Could you turn the material from the line with "Copepoda (25, 219)" to the line with "IDOL (287, 493)", both included, into a Markdown table with a Row column for the number and an Entry column for the line, leaving out blank lines?

──────

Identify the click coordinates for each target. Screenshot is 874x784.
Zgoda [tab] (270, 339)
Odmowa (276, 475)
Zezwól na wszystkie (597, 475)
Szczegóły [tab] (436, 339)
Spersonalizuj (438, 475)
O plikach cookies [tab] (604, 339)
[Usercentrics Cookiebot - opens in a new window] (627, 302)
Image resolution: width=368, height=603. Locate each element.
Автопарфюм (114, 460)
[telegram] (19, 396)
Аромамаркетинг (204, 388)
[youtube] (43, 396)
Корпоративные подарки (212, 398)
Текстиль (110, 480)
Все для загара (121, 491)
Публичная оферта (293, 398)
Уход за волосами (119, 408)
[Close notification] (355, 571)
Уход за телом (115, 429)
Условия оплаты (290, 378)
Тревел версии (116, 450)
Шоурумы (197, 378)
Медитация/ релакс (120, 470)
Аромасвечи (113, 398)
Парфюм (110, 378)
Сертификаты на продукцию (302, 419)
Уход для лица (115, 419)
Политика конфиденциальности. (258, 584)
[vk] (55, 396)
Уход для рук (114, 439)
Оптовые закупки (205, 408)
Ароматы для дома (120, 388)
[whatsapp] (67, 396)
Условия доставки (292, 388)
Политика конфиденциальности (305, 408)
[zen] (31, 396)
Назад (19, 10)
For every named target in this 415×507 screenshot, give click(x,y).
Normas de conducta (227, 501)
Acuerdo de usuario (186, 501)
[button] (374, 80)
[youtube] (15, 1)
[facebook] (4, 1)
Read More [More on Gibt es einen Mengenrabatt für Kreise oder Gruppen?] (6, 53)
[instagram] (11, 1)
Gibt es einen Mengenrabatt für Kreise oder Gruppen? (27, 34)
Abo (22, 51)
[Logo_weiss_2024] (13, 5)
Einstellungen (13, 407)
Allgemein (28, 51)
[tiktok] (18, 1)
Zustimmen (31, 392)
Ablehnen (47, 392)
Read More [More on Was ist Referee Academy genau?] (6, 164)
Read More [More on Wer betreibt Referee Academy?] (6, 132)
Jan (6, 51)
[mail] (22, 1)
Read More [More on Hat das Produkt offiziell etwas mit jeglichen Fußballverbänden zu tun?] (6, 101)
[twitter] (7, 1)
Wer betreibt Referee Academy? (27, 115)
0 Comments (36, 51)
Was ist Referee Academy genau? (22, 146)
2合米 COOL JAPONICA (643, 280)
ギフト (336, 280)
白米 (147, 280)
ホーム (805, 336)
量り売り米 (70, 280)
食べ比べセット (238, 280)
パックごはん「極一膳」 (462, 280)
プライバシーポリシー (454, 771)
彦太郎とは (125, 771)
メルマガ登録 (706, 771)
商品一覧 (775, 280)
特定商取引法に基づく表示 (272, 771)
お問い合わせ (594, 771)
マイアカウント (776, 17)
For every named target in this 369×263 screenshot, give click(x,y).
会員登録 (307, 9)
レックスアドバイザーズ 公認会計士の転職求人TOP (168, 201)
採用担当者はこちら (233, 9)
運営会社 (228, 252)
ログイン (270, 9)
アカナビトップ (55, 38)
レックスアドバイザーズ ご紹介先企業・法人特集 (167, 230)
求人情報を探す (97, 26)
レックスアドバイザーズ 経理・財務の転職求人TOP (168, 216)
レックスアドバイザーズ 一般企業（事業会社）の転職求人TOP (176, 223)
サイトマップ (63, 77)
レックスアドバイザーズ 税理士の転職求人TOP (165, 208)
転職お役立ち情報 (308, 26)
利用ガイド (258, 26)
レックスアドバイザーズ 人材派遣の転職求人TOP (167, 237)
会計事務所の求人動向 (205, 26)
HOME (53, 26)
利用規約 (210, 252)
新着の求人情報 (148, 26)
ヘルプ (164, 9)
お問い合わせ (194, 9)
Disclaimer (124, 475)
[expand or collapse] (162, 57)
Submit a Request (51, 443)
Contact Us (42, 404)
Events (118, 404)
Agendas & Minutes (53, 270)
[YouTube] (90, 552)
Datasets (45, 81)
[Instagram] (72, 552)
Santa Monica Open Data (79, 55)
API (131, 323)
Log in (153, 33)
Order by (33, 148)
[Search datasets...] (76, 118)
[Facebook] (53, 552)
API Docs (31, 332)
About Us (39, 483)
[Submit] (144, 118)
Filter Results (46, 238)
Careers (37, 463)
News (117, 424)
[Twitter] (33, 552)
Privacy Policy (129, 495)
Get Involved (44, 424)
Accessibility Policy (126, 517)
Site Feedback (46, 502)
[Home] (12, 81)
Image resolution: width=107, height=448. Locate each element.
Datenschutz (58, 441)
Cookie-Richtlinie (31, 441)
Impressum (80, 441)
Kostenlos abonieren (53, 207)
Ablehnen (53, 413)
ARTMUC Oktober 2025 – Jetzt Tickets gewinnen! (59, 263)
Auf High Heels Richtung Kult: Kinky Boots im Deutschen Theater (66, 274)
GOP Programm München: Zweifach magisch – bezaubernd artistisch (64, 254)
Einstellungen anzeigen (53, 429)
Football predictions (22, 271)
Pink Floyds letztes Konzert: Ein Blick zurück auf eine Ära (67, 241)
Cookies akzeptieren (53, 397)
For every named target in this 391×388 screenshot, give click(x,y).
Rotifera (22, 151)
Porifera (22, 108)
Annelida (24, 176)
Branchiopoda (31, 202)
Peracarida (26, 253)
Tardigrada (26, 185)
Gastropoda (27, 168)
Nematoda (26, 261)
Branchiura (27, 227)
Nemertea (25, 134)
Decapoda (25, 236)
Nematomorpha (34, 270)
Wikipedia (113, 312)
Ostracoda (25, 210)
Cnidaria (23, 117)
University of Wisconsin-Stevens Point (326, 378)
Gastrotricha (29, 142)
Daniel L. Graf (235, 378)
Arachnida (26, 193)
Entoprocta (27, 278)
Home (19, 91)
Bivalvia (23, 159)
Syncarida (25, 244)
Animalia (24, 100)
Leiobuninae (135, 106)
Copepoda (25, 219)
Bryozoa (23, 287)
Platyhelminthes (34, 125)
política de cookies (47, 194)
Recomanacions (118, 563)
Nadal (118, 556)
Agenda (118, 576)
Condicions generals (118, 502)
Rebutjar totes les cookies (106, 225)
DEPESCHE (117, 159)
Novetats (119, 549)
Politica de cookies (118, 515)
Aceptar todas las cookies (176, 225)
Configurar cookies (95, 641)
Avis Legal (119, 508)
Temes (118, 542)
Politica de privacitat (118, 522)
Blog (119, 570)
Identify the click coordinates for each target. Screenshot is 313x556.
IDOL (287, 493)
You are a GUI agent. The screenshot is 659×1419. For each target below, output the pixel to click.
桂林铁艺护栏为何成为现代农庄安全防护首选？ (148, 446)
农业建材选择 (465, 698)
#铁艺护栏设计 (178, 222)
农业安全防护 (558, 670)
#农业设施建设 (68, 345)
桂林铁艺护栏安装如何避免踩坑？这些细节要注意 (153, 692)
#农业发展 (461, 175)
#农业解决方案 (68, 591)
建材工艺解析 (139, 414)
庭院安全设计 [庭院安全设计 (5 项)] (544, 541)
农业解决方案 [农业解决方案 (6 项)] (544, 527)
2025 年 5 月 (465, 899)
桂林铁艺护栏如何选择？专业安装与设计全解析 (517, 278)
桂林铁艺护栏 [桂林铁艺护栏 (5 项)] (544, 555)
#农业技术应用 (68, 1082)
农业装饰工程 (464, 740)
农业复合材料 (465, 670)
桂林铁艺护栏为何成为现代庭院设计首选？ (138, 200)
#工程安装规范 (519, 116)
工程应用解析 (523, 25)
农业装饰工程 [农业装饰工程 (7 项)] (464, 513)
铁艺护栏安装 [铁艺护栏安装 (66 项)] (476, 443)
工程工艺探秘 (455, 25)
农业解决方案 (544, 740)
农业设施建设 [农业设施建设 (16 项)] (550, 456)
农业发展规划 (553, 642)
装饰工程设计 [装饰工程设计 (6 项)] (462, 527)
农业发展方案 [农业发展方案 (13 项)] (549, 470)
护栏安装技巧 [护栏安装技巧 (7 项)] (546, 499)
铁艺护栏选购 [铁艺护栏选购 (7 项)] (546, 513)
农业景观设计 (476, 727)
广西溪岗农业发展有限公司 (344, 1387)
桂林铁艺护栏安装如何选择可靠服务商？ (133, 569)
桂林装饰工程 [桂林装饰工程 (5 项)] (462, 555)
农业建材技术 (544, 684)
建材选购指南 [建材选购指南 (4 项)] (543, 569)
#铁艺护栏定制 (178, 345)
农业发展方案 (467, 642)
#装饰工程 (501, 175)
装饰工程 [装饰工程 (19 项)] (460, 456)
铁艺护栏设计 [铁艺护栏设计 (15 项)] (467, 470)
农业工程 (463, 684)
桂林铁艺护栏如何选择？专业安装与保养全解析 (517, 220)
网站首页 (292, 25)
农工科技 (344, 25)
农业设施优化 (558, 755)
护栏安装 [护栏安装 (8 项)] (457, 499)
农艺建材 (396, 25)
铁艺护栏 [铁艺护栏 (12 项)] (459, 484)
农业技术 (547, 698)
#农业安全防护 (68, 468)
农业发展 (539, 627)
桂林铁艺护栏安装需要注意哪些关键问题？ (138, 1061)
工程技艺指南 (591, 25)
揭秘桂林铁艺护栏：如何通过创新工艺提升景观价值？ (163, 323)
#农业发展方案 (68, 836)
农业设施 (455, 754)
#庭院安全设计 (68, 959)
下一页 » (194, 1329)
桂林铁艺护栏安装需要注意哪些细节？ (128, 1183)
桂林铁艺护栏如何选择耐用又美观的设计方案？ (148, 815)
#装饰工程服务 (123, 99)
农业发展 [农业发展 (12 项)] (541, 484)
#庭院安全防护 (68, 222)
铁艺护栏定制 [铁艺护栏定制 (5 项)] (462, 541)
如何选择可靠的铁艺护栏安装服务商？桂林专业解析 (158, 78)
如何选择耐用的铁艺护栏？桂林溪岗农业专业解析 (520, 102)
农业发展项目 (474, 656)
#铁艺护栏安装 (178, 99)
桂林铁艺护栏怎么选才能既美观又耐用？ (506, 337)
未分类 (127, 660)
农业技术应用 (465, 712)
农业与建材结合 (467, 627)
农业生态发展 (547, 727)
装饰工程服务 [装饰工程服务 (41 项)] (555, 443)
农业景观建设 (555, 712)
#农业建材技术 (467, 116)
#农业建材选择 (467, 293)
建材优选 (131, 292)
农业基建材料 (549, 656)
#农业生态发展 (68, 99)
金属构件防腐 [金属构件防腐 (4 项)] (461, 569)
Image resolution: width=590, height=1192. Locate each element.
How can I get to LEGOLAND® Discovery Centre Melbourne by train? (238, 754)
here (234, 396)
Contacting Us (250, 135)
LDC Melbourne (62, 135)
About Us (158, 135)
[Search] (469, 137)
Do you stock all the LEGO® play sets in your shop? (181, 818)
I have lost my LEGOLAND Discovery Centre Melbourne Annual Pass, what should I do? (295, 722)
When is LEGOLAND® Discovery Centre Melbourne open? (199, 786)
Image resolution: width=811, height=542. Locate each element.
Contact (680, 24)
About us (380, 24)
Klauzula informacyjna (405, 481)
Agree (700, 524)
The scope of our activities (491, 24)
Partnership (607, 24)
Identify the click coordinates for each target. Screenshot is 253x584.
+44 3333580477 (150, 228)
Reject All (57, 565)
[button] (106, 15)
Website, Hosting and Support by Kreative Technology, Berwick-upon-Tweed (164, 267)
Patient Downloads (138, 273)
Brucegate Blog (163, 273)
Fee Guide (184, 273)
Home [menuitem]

──────

## Exercise response
| Row | Entry |
|---|---|
| 1 | Copepoda (25, 219) |
| 2 | Bryozoa (23, 287) |
| 3 | Platyhelminthes (34, 125) |
| 4 | política de cookies (47, 194) |
| 5 | Recomanacions (118, 563) |
| 6 | Nadal (118, 556) |
| 7 | Agenda (118, 576) |
| 8 | Condicions generals (118, 502) |
| 9 | Rebutjar totes les cookies (106, 225) |
| 10 | DEPESCHE (117, 159) |
| 11 | Novetats (119, 549) |
| 12 | Politica de cookies (118, 515) |
| 13 | Aceptar todas las cookies (176, 225) |
| 14 | Configurar cookies (95, 641) |
| 15 | Avis Legal (119, 508) |
| 16 | Temes (118, 542) |
| 17 | Politica de privacitat (118, 522) |
| 18 | Blog (119, 570) |
| 19 | Identify the click coordinates for each target. Screenshot is 313x556. |
| 20 | IDOL (287, 493) |